Task instructions: Somewhere below, one line contains "The width and height of the screenshot is (994, 654)." and a later line contains "Viewport: 1156px width, 723px height.". Output those two lines and everything between them exactly, and nothing else.

Data in this exercise:
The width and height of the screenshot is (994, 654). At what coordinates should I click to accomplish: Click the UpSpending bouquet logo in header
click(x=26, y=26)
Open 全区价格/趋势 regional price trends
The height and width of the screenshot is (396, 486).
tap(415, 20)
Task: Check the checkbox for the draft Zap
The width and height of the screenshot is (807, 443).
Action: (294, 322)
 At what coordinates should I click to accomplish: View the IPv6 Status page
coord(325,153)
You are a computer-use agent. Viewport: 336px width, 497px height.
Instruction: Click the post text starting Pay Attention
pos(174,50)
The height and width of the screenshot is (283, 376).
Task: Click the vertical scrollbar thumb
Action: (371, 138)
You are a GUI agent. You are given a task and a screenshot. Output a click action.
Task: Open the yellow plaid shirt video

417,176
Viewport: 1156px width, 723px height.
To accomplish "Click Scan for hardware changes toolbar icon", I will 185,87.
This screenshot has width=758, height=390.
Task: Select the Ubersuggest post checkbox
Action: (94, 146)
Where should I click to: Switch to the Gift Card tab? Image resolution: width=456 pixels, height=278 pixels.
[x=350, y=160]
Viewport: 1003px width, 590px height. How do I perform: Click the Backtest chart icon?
==
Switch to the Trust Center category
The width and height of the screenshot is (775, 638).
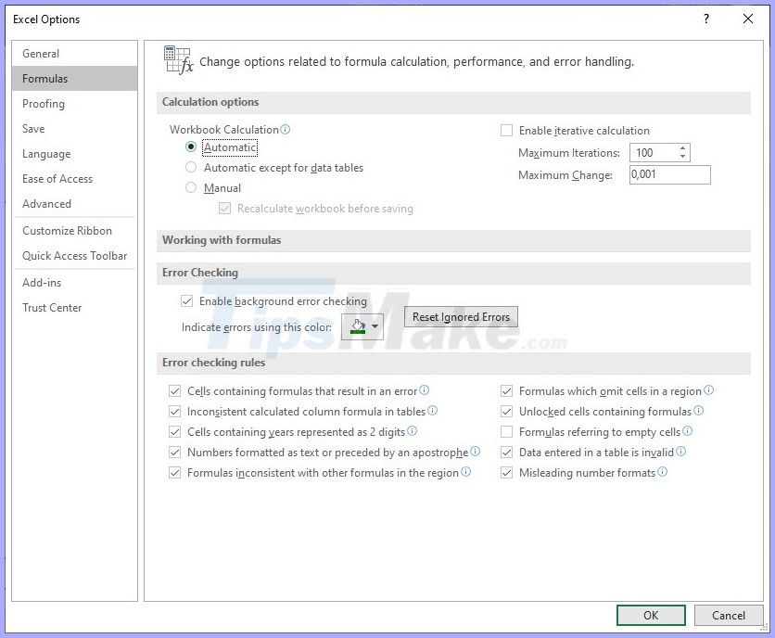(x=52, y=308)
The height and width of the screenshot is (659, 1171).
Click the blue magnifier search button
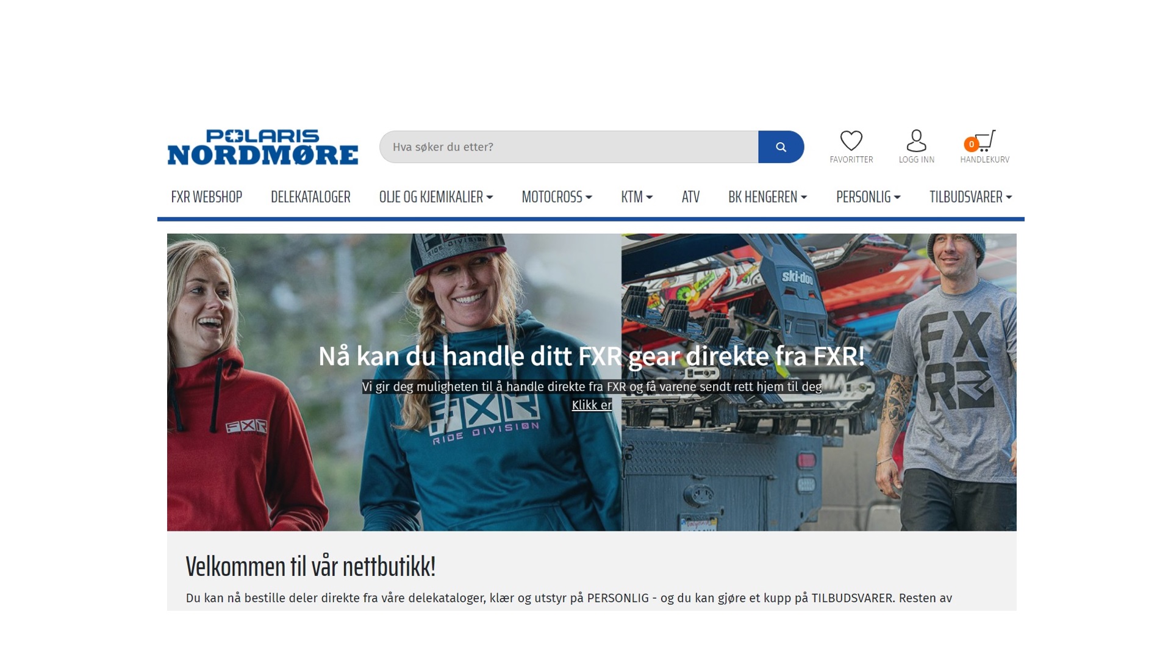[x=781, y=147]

Completed task:
The width and height of the screenshot is (994, 654). At what coordinates should I click to accomplish: Click the UpSpending bouquet logo in header
click(x=26, y=26)
Open 全区价格/趋势 regional price trends
The height and width of the screenshot is (396, 486).
tap(415, 20)
Task: Check the checkbox for the draft Zap
The width and height of the screenshot is (807, 443).
Action: (294, 322)
 At what coordinates should I click to accomplish: View the IPv6 Status page
coord(325,153)
You are a computer-use agent. Viewport: 336px width, 497px height.
Instruction: Click the post text starting Pay Attention
pos(174,50)
The height and width of the screenshot is (283, 376).
Task: Click the vertical scrollbar thumb
Action: (371, 138)
You are a GUI agent. You are given a task and a screenshot. Output a click action.
Task: Open the yellow plaid shirt video

417,176
Viewport: 1156px width, 723px height.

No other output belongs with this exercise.